How to read a trade agreement
If you are looking to export your product or service, you might benefit from favourable treatment thanks to a trade agreement. Trade agreements make it easier and cheaper for you to export, giving your product a competitive advantage on the destination market. This section enables you to understand how EU trade agreements work and tells you how to find the information you need.
EU trade agreements might seem complicated documents, but they are based on an easy-to-follow logical structure. Below you can find the standard basic structure of a trade agreement, which will help you find the information that you need in your particular trade activity. This serves as a general guideline. Every agreement is different, depending on the situation of the signatory parties and their level of ambition to liberalise trade.
The preamble mentions the Parties, affirms their common objectives regarding the development of their economic relations and recognises the foundation of these relations.
2. Definitions, objectives and initial provisions
This chapter explains the terms used in the agreement, to ensure a common understanding of the language.
3. National treatment and market access for goods
The chapter and its annexes usually describe the extent to which and how quickly the agreement will lower or remove duties, taxes or other import fees for goods traded between the parties. Here you will find the specific duties and tariffs for all goods covered by the Trade agreement. Usually, there is a separate annex containing specific commitments undertaken by each party for every category of goods.
4. Trade remedies
This chapter refers to counteracting measures that one party can take in response to the negative effects of unfair trade practices, such as dumping and illegitimate subsidies.

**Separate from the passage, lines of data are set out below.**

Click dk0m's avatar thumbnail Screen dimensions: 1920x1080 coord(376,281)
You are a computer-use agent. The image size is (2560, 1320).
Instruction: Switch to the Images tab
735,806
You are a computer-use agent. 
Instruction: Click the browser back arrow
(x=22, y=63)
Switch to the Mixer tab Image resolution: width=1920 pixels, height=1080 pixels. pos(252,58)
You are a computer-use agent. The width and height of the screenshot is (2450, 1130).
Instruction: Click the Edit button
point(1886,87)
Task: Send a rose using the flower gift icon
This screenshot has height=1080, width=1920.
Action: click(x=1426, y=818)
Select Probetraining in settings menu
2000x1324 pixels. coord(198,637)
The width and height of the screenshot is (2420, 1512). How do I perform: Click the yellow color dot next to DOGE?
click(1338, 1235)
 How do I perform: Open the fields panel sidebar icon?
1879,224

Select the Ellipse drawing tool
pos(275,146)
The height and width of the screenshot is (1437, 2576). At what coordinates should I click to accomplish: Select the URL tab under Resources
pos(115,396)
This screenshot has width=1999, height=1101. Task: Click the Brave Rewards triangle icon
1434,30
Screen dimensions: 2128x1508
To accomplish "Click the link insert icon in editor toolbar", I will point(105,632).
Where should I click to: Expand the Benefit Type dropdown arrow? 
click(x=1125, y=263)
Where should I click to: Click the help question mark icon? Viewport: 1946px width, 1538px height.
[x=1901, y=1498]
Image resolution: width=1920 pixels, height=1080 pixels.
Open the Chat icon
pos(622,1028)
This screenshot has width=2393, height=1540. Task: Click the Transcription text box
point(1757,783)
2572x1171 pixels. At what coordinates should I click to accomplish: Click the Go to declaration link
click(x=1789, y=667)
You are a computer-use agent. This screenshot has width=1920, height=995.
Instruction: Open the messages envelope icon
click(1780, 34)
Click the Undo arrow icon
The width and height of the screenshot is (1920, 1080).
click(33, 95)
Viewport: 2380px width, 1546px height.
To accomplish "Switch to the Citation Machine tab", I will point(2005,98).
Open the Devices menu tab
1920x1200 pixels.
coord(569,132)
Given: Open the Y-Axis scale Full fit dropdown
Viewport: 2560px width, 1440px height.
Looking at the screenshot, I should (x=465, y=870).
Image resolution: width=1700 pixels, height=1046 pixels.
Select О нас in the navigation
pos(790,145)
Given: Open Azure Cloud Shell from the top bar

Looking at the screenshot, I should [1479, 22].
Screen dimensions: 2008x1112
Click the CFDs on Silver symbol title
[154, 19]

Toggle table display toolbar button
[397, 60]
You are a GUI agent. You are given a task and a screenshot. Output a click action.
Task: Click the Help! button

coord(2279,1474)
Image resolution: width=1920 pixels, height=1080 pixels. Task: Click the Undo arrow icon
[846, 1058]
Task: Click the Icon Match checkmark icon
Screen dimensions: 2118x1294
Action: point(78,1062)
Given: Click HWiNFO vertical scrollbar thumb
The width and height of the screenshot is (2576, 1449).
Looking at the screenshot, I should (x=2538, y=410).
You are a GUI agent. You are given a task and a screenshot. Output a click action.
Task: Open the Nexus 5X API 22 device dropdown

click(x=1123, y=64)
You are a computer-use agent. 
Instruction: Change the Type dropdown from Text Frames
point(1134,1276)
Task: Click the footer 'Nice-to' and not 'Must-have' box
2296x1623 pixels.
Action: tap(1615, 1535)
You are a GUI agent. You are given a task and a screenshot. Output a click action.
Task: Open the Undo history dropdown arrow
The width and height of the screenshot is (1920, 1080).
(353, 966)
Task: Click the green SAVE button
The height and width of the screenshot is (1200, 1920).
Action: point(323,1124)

5. Technical Barriers to Trade
This chapter provides for the harmonisation of certain regulations and recognises some quality certification procedures as equivalent in specific sectors. It might provide for the mutual recognition of conformity assessment procedures, which means that products can be accepted for import in the destination country based on conformity assessment documents issued in the country of export.
6. Sanitary and phytosanitary measures
This chapter sets the rules for food safety and animal and plant health. It usually aims to simplify and harmonise compliance procedures, ensuring that legitimate measures for food safety and animal and plant health do not create unjustified barriers to trade. Here you can find the competent authorities in each country and the approval mechanisms that you need to fulfil to export.
7. Customs and trade facilitation
This chapter aims to streamline customs procedures and make them more efficient. Here you can find customs procedures that have not been mentioned elsewhere, requirements for documentation and methods of determining compliance with rules of origin, and other information related to customs valuation, fees and charges, and your right to appeal customs decisions.
This chapter sets out measures to open up investment and protect investors, ensuring their fair treatment. It might remove foreign equity caps or performance requirements, ease profit transfer, and put in place stable and predictable rules governing investment guarantees. It might also establish investment court systems that enable investors to resolve investment disputes with governments quickly and fairly.
9. Trade in services
This chapter refers to cross-border trade in services. It partially follows the structure of the General Agreement on Trade in Services, which sets the rules for trade in services between every country that is a member of the WTO. However, Trade agreements often contain additional commitments in sectors such as financial services, telecommunications, e-commerce and the temporary movement of natural persons. Specific commitments might be found in annexes, with a separate schedule, for each of the parties.
10. Government procurement
This chapter specifies the areas where businesses from each side can provide goods and services to each other's governments, including central, regional, provincial and local administrations. If the parties are already members of the WTO Government Procurement Agreement (GPA), the Trade agreement might deepen commitments in terms of the number of procurement entities covered, the number of goods and services covered, and value thresholds for tender eligibility.
11. Intellectual property
Usually building on existing international intellectual property (IP) conventions, this chapter outlines procedures and rules regarding copyright, trademarks, designs, patents, data protection, etc. It could also define new areas of cooperation, such as protection for geographical indications.
12. Competition and related matters
This section usually refers to competition law, investigations and sanctions related to trade cartels, abusive behaviour by companies with a dominant market position, and anti-competitive mergers. It might also stipulate rules on subsidies, state-owned enterprises and enterprises granted special privileges, to ensure a level playing field for private companies.
13. Dispute settlement and mediation
This chapter provides a system for resolving any disputes about the way in which the parties apply or interpret the agreement, and mentions the formal procedures both sides must follow if they cannot reach a mediated agreement.
14. Final provisions
This chapter usually establishes how the agreement enters into force, opens the possibility for new parties to join after it is signed and sets the procedures for amending the agreement in the future.
15. Other protocols
This might contain relevant information not included elsewhere, such as specific rules of origin for each product category.